A pet shop down the road has some cheap baby Spangleds, so I am hopeing to get one soon..


----------



## Australis (Apr 7, 2009)

trouser_snake6 said:


> Nice fish. i used to have a Barramundi, and a heap of rainbows. Then got rid of them..
> A pet shop down the road has some cheap baby Spangleds, so I am hopeing to get one soon..



They want to be cheap, considering there freely available from your local creek.


----------



## MatE (Apr 7, 2009)

Had a eastern cod for a while he was awesome used to eat whatever i put in his tank ,ended up putting him in a mates huge dam as he got to big.


----------



## Mrs I (Apr 7, 2009)

I have a pair of empire gudgeons in my tank, that are very fat !!


----------



## Australis (Apr 7, 2009)

Mrs I said:


> I have a pair of empire gudgeons in my tank, that are very fat !!

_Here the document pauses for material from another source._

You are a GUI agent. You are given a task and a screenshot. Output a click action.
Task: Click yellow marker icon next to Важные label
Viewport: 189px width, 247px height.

... i wouldn't mind seeing some photos Mrs I.


----------



## Tsubakai (Apr 7, 2009)

Currently have

Three snakehead gudgeons
Two eel-tail catfish
Five salmon-tail catfish
Sleepy cod
Tarpon
Banded puffer
Mudskipper
Two red and two silver scats

Would like a jardini saratoga, australian lungfish and a murray cod but no space for them at the moment.


----------



## coz666 (Apr 7, 2009)

mouth almighty , red scat , mangrove jack , eels
and i own an aquarium with plenty of other lovely aussies


----------



## Sock Puppet (Apr 8, 2009)

Awesome to see a lot of like minded people! Go the Aussie natives!! Keep those comments coming!! Would love to see some pics of anyones fish too. 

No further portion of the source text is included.